Seguramente que durante este tiempo de cuarentena e, incluso ahora que ya no estamos en ella, nos hemos encontrado con varios momentos de frustración con nuestros hijos: las clases virtuales, las tareas, la Miss, la pelea por que los chicos entiendan que la computadora que antes les traía momentos de felicidad (seguramente que muchos de ellos, incluso, clandestinos), ahora es a la que tienen que “pegarse” para hacer actividades que ya no necesariamente les parecen tan placenteras como antes.

¿Y eso? ¿Por qué?

Además de lo arriba expuesto, que de por sí ya representa un cambio tremendo en la rutina e ideas pre concebidas de los niños y adolescentes, responde a sus características particulares, y con esto no hablamos de lo que sienten necesariamente, sino de la etapa de desarrollo intelectual en la que se encuentran.

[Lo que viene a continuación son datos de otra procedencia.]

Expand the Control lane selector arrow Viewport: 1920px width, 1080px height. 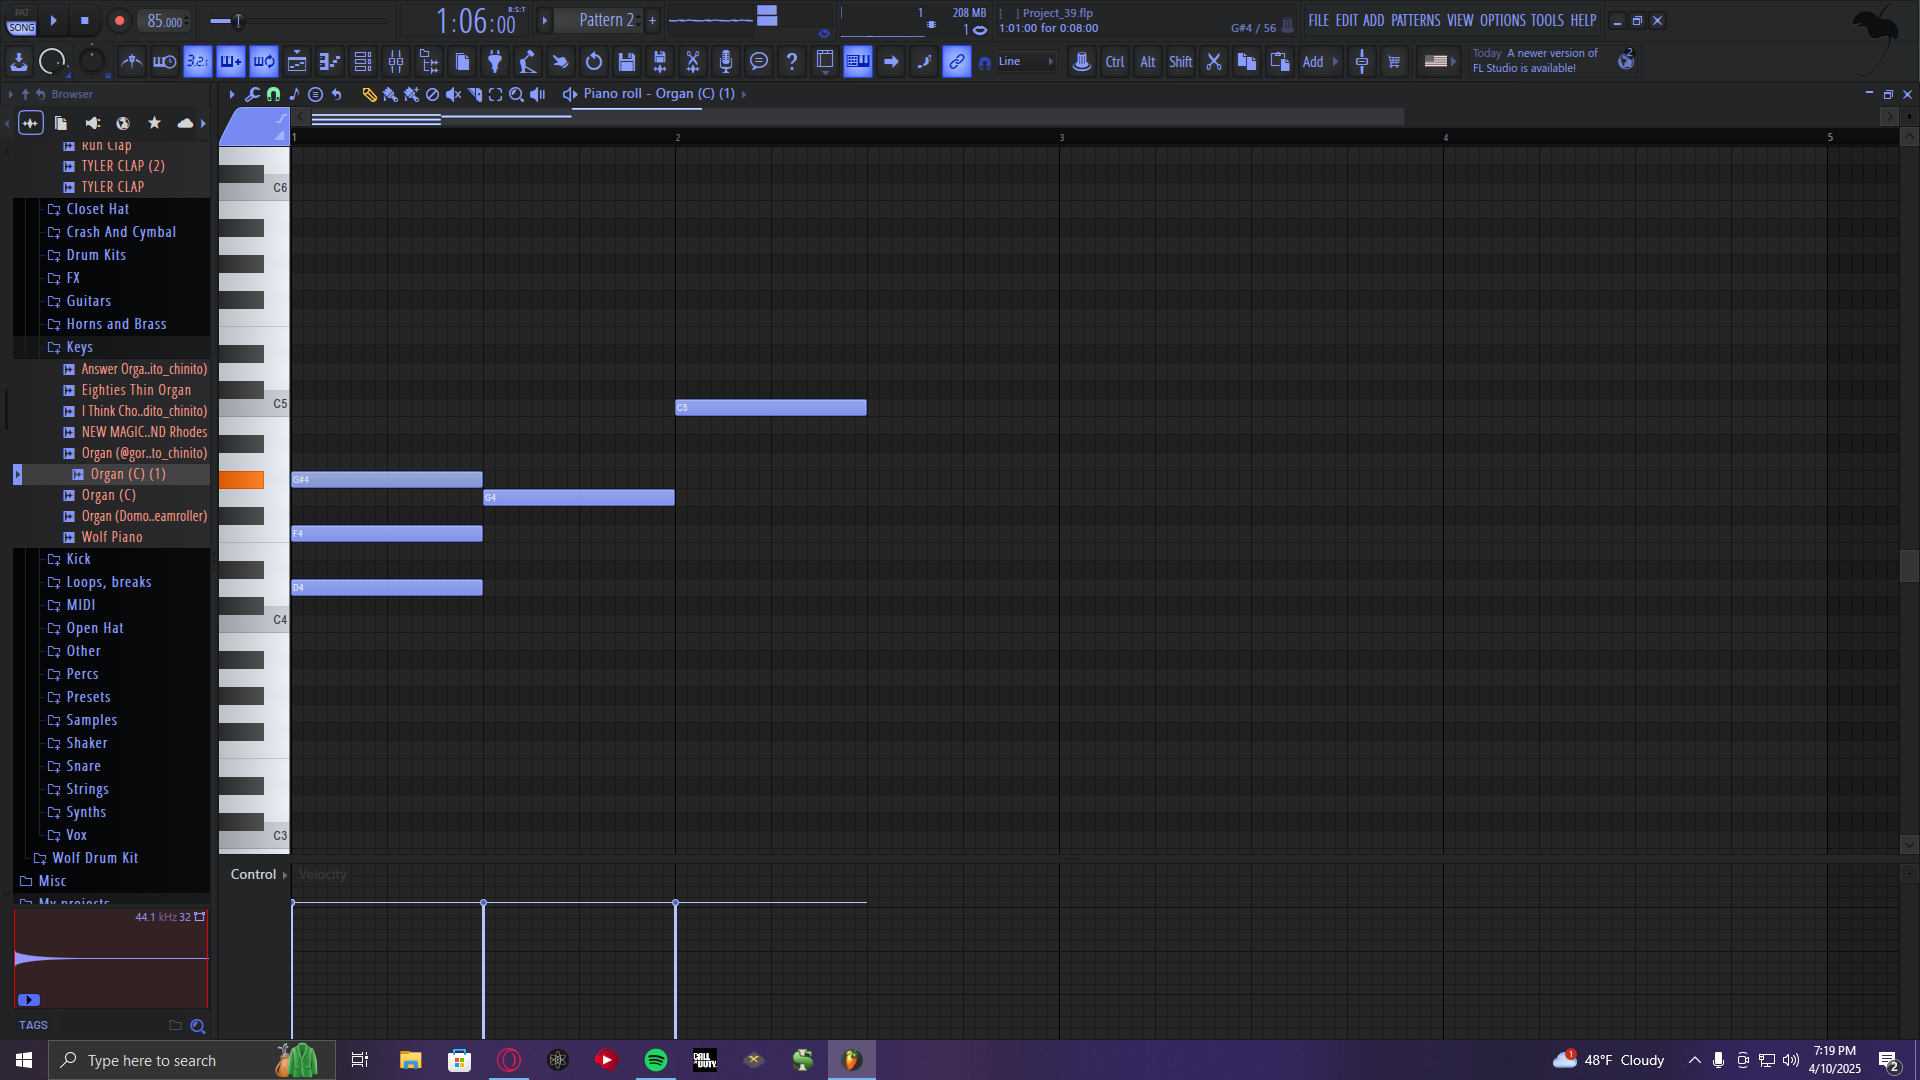tap(285, 875)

Jean Piaget, gran precursor de la teoría Cognitiva, afirma que toda nueva vivencia impacta directamente sobre los niños. Cuando esta encaja con lo que el niño ya sabe, lo lleva hacia el equilibrio; en cambio cuando esa experiencia es novedosa y no sabe cómo entenderla y/o enfrentarla, los pequeños presentan desequilibrio cognitivo, que inicialmente los confunde y desarticula, pero con la guía pertinente esto se transforma en aprendizaje. Evidentemente no todos llegan a experimentar un aprendizaje que los lleve a la satisfacción y felicidad, lo cual dependerá también de cómo interpretan las situaciones novedosas y, claramente, del soporte emocional que reciban durante ese tiempo.

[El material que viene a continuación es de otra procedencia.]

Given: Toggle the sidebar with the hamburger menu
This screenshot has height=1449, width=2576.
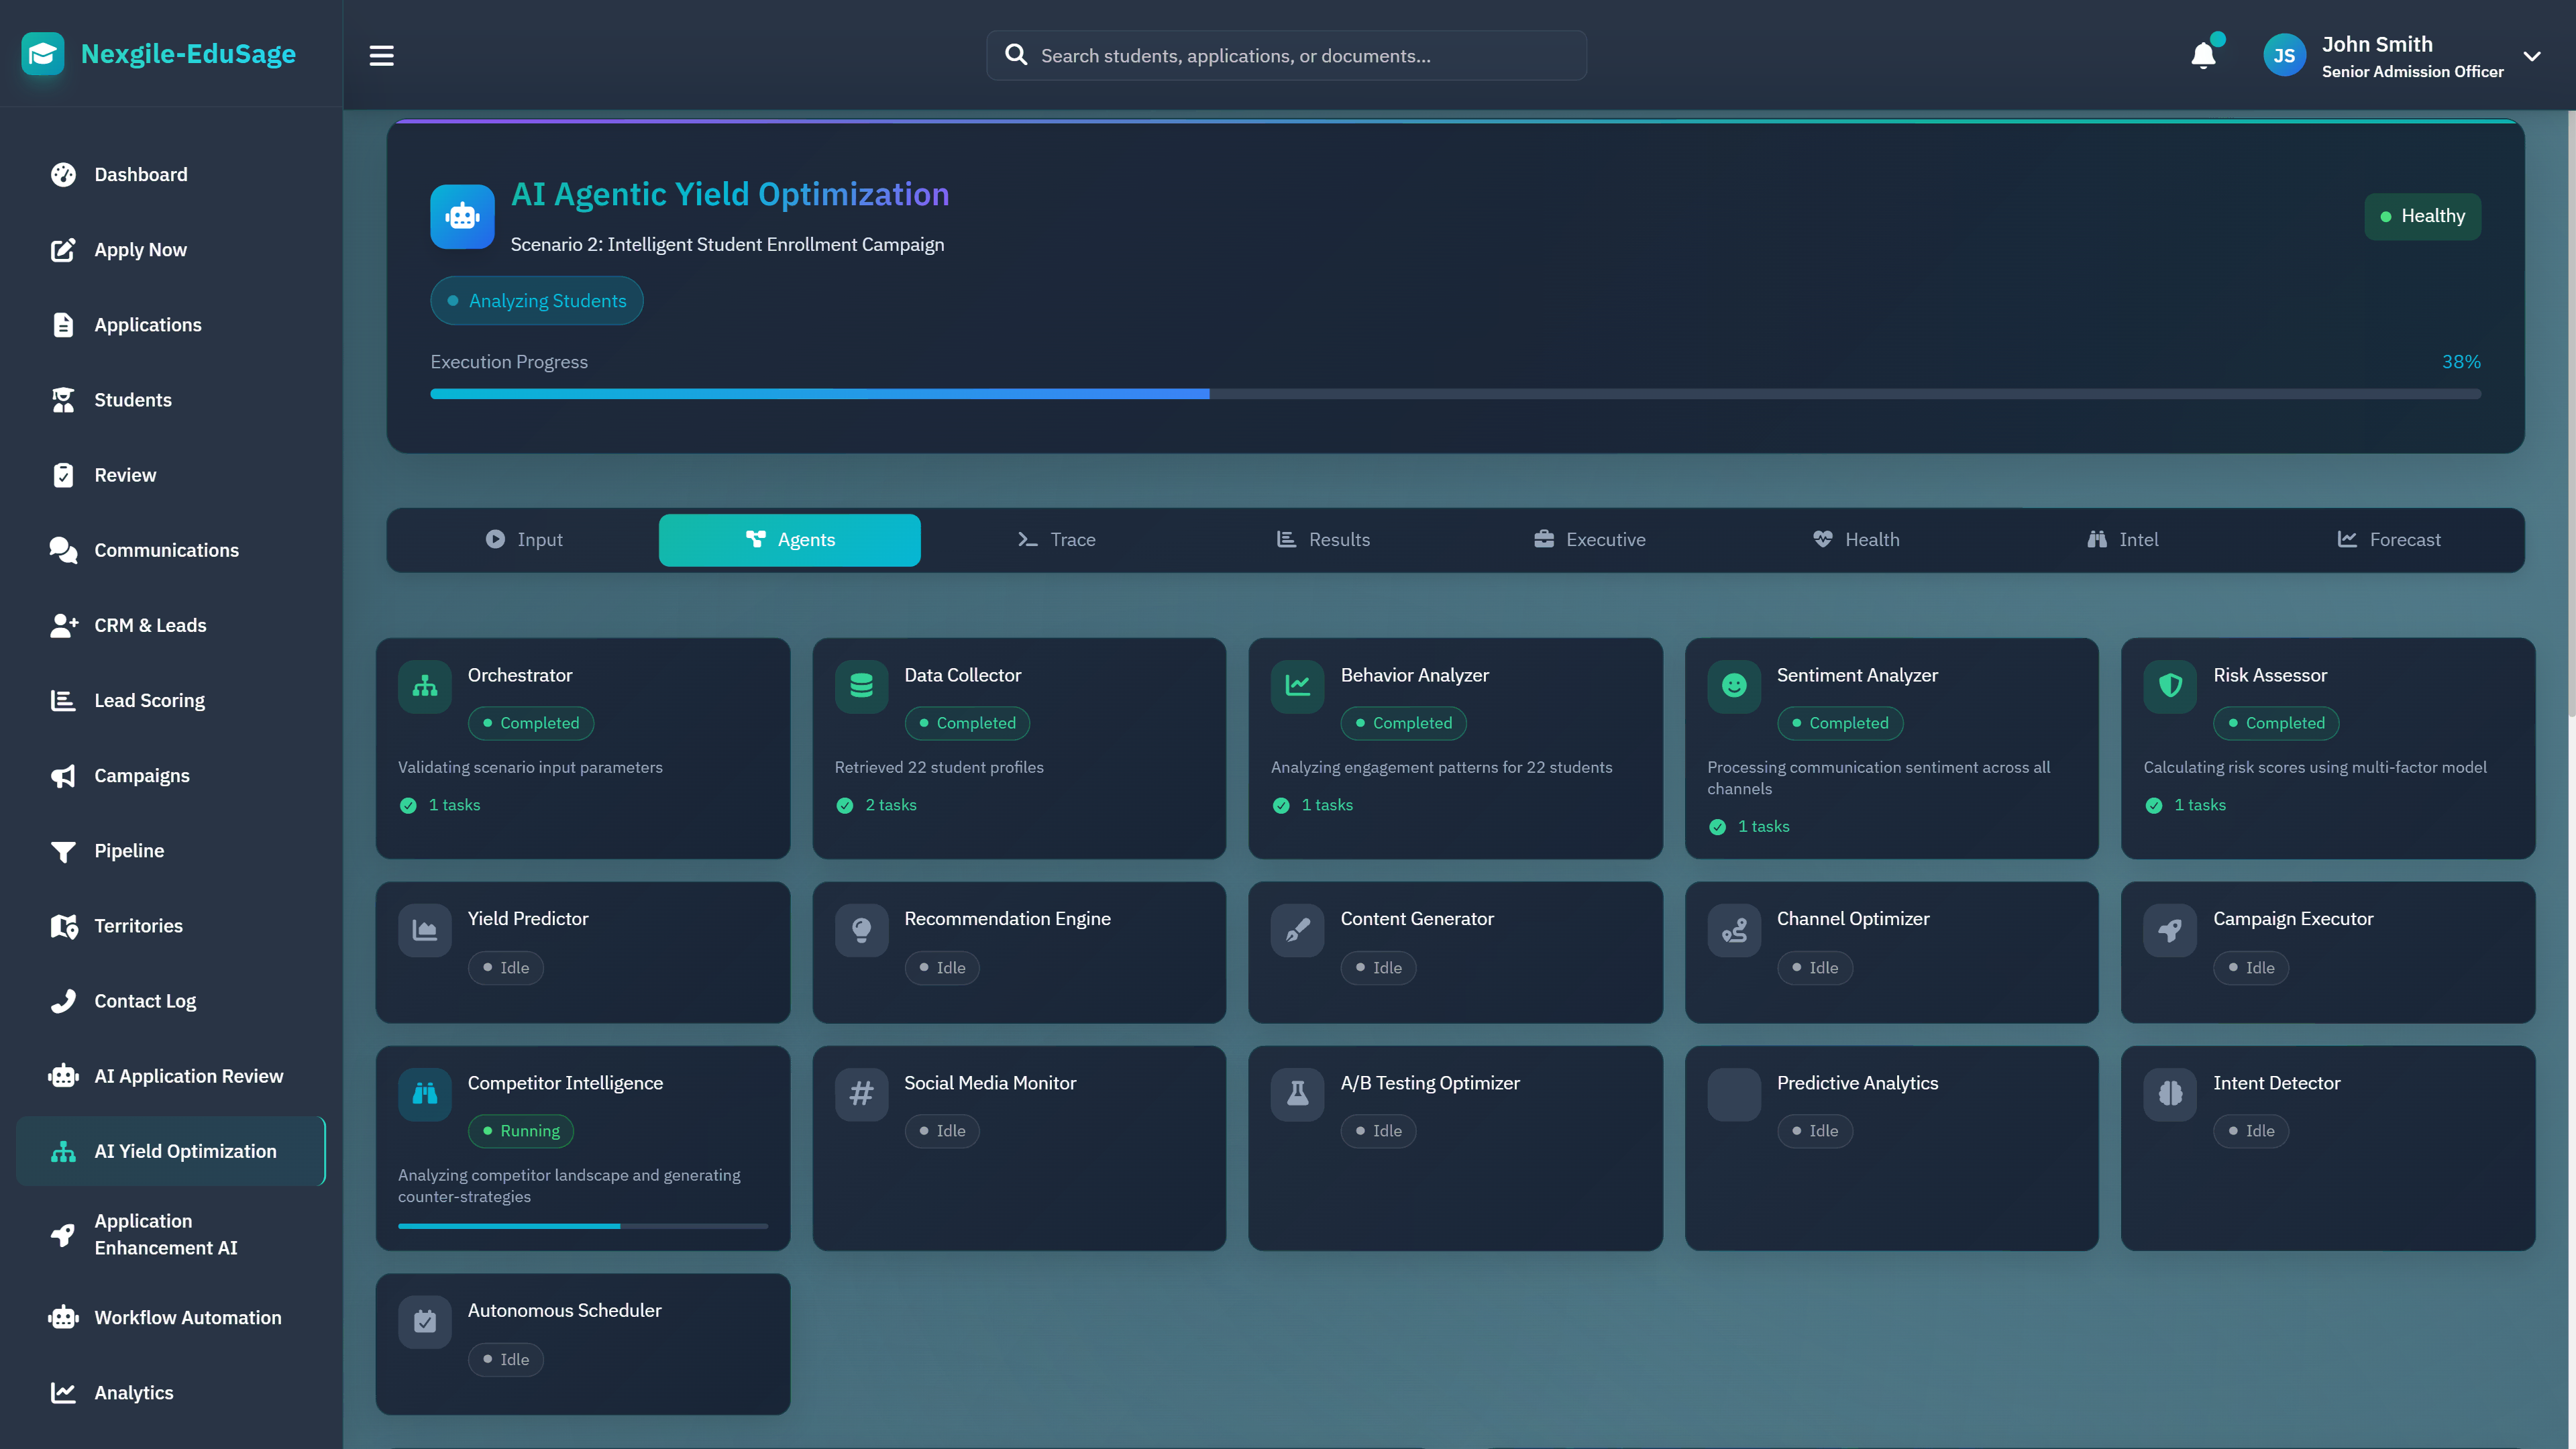Looking at the screenshot, I should point(381,55).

Es así que, durante los 2 a 4 años, los niños aun no pueden usar la lógica para transformar, combinar o separar ideas, necesitan tocar, manipular objetos y así poder “jugar” con el conocimiento, consiguiendo, de esta manera, entender el punto de vista del otro.

Ahora queda claro por qué a nuestros pequeños de esas edades les resulta sumamente complicado quedarse sentados toda la clase virtual, si es que esta no va acompañada de la presencia de uno de los padres para ayudarlo a engarzar las palabras y conceptos nuevos con objetos de su entorno. De no contar con esa presencia, lo más probable es que la clase, por más llena de música y color que sea, le resultará aburrida, pues les costará tremendamente entenderla. Por lo tanto, no habrá aprendizaje.

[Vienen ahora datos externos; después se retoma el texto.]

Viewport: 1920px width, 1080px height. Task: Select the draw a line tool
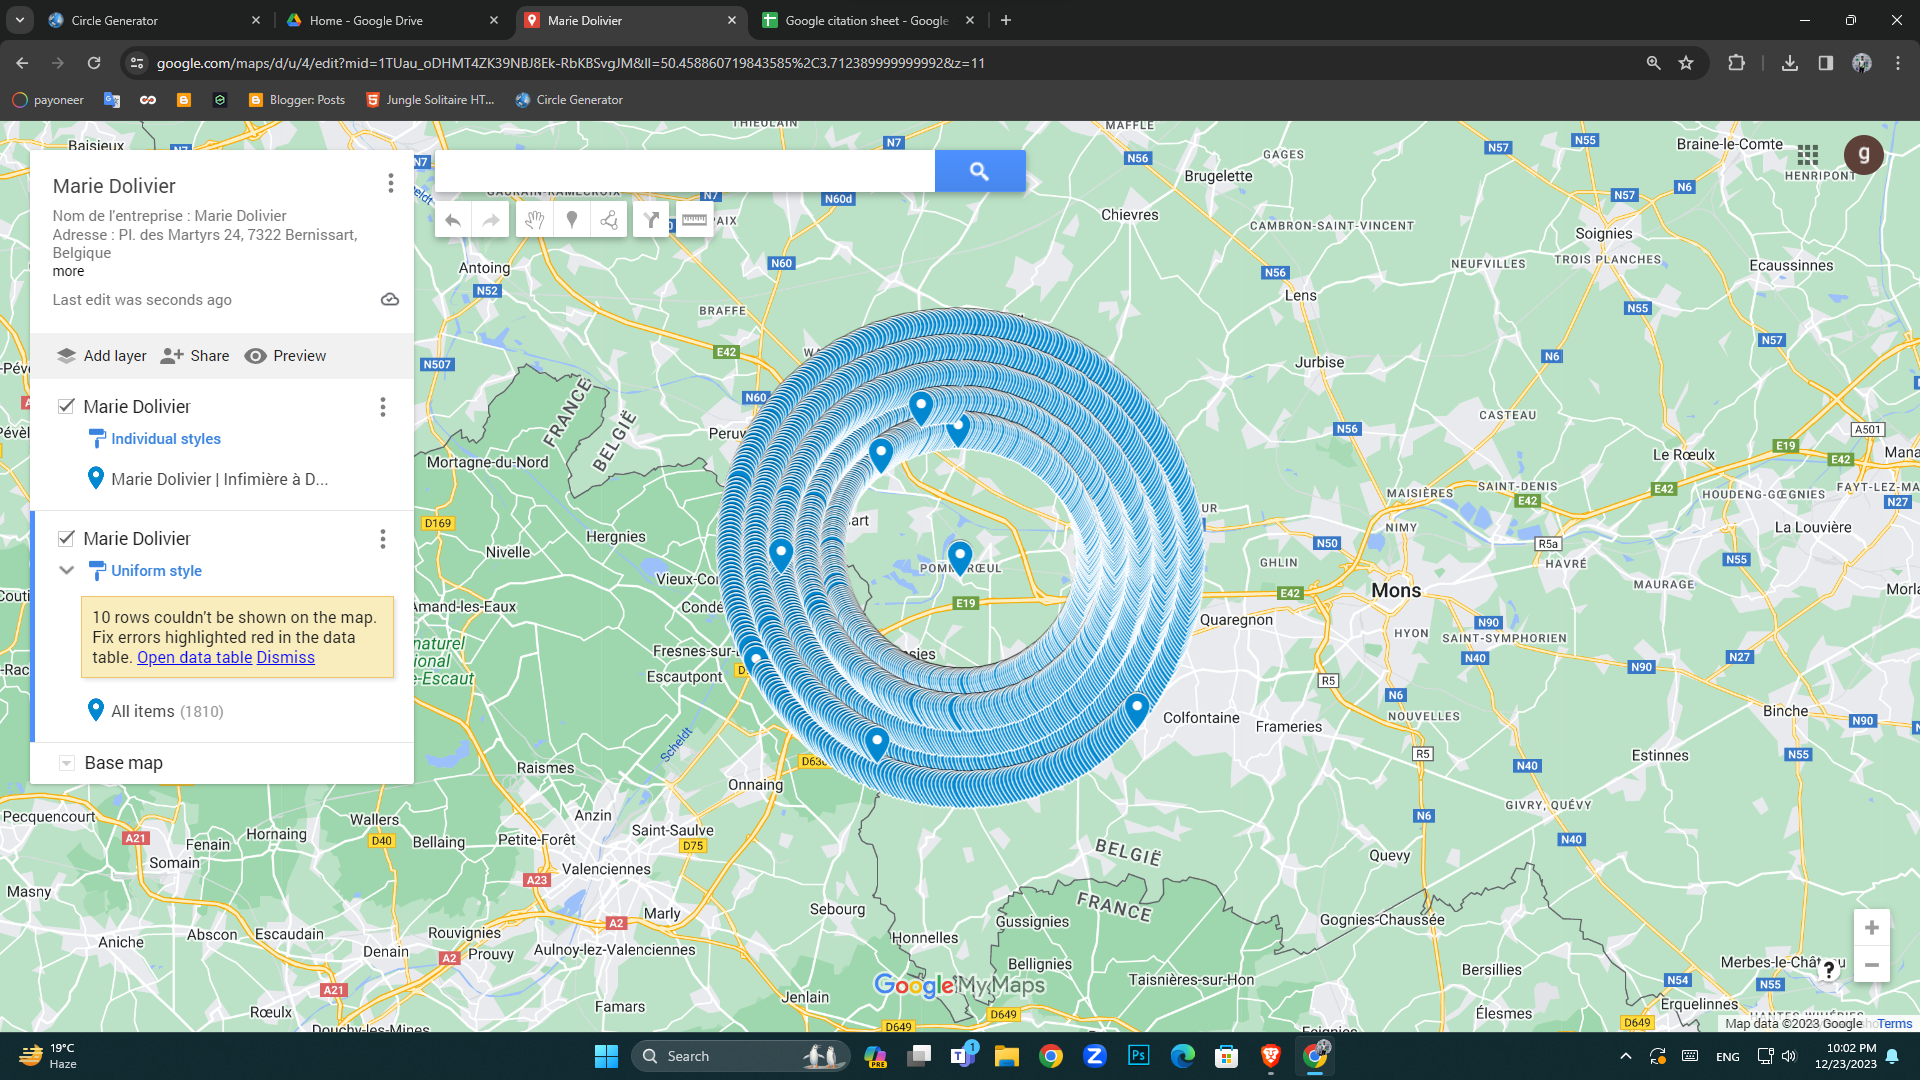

Con el paso del tiempo, y la adecuada manipulación de contendidos académicos, los niños aprenderán el uso de símbolos, siendo esto evidente a la hora de jugar, pues conseguirán seguir instrucciones, simular distintas situaciones, usando para ello la imaginación. Por ejemplo, usar una escoba como caballito, una caja grande como nave espacial el martes y el miércoles se convierta, esa misma, caja en un castillo.

De los 4 a 7 años, los pequeños ya representan mejor el mundo en base a ideas, incluso la noción de número aparece de manera más clara (por ejemplo ya no cuentan porque se aprendieron de memoria los números, sino saben que el número 1 representa a un objeto), dejando cada vez más la rigidez que los acompañaba para empezar a jugar con las ideas, que ahora son más claras y se presentan de manera organizada en su cabecita. Si esto siempre va acompañado de juego y experiencias lúdicas, el aprendizaje será real y, sobre todo, significativo. Asimismo, la necesidad de compartir con los amigos y disfrutar de su compañía será necesaria y evidente, siendo eso seguramente, otro motivo por el cual a muchos niños de ese rango de edad les cuesta adaptarse al medio virtual.

Claramente hay más características que se presentan en nuestros pequeños en estas edades, las cuales estarían jugando un rol decisivo en la adaptación a este nuevo sistema educativo, a esta nueva “normalidad” que cuesta, a ellos y a nosotros los adultos también.